STATEMENT: U.S. Announces New Public-Private Funding Effort to Accelerate Energy Transition in Developing Countries
SHARM EL-SHEIKH (November 9, 2022) - Today at the COP27 climate negotiations in Sharm El-Sheikh, Egypt, the U.S. State Department along with The Rockefeller Foundation and the Bezos Earth Fund announced the creation of the Energy Transition Accelerator, a program designed to generate funding through voluntary market carbon credits to help developing countries transition to cleaner sources of energy.
Following is a quote from Ani Dasgupta, President & CEO, World Resources Institute:
“Rapidly decarbonizing the power system around the world is fundamental to tackling the climate crisis. The newly launched Systems Change Lab data platform shows that the world must phase out coal six times faster than current rates to limit catastrophic climate impacts. The current mechanisms and levels of funding will not deliver the just energy transition in developing countries at the speed and scale necessary. We need new thinking and creative solutions to make it happen.
“We appreciate that the U.S. State Department is pursuing an innovative approach to scaling up investments and private capital to accelerate developing countries' transition to cleaner energy. Done right, leveraging voluntary carbon markets can help unlock billions of dollars from the private sector to accelerate the energy transition.
It is encouraging that U.S. climate envoy John Kerry is committed to assembling a group of respected experts to further flesh out this program. This process has to ensure guardrails for how companies participate and that the funding advances developing countries’ own priorities for a just energy transition, as detailed in the new report from the UN High-Level Expert Group on Net-Zero Emissions Commitments.

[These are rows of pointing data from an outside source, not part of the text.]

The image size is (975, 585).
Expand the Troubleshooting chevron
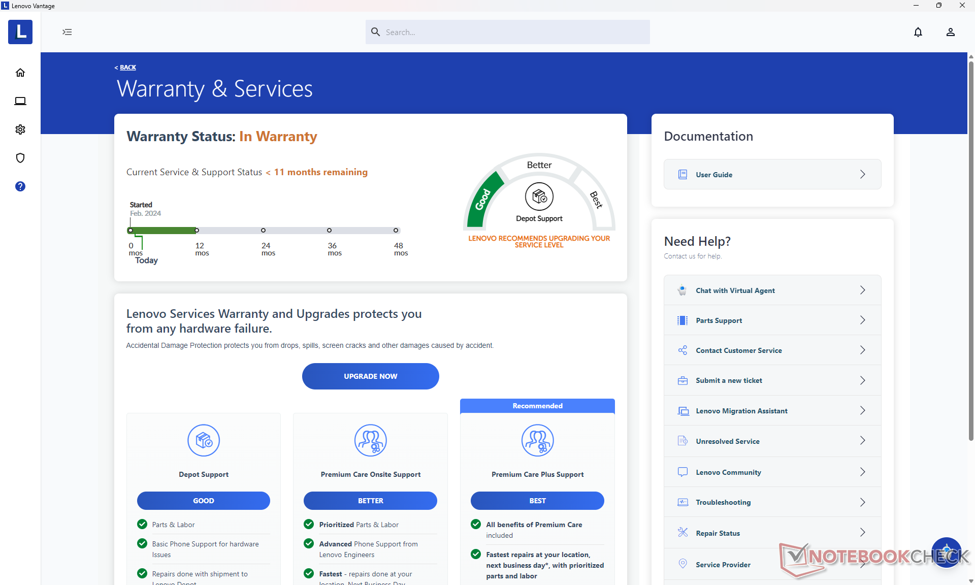(862, 502)
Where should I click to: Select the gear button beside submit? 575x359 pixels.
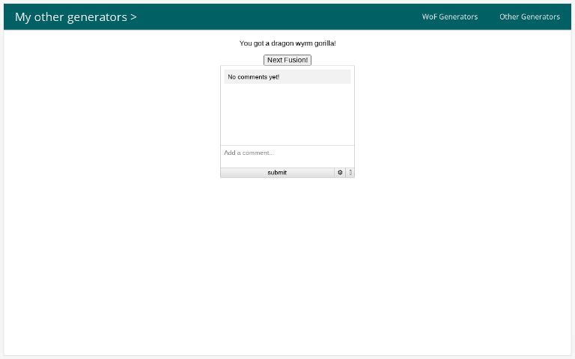pos(340,173)
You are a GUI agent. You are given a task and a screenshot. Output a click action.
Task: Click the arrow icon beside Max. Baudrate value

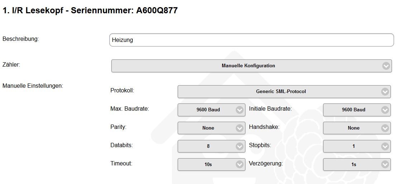click(x=240, y=110)
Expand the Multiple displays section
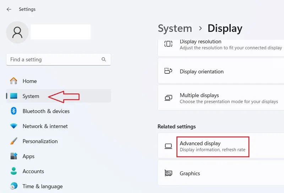 [221, 98]
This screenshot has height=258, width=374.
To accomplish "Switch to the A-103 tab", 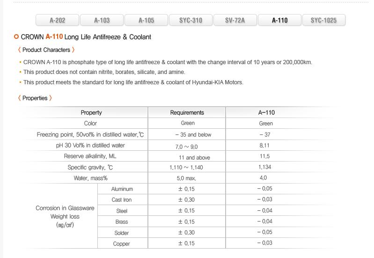I will pos(102,20).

“There is a reason that carbon offsets have been associated with greenwashing, which must absolutely be avoided. I agree wholeheartedly with UNSG António Guterres that the only credible pathway to reaching net-zero starts with companies making deep emissions reductions within their own operations and value chains. At the same time, we very much welcome companies investing in high-quality carbon credits that promote climate action beyond their value chain while generating much-needed funding to hasten the energy transition in developing countries. “The United States must deploy all tools in its toolbox to accelerate the shift to clean energy in developing countries, and a well-designed Energy Transition Accelerator can be one of them. Other critical tools include fully delivering on the Biden administration’s $11.4 billion annual climate finance commitment, reforming international financial institutions to unleash hundreds of billions of dollars in additional funds for climate action, and continuing to pool financial resources – including grants -- to accelerate just energy transition partnerships with developing countries.”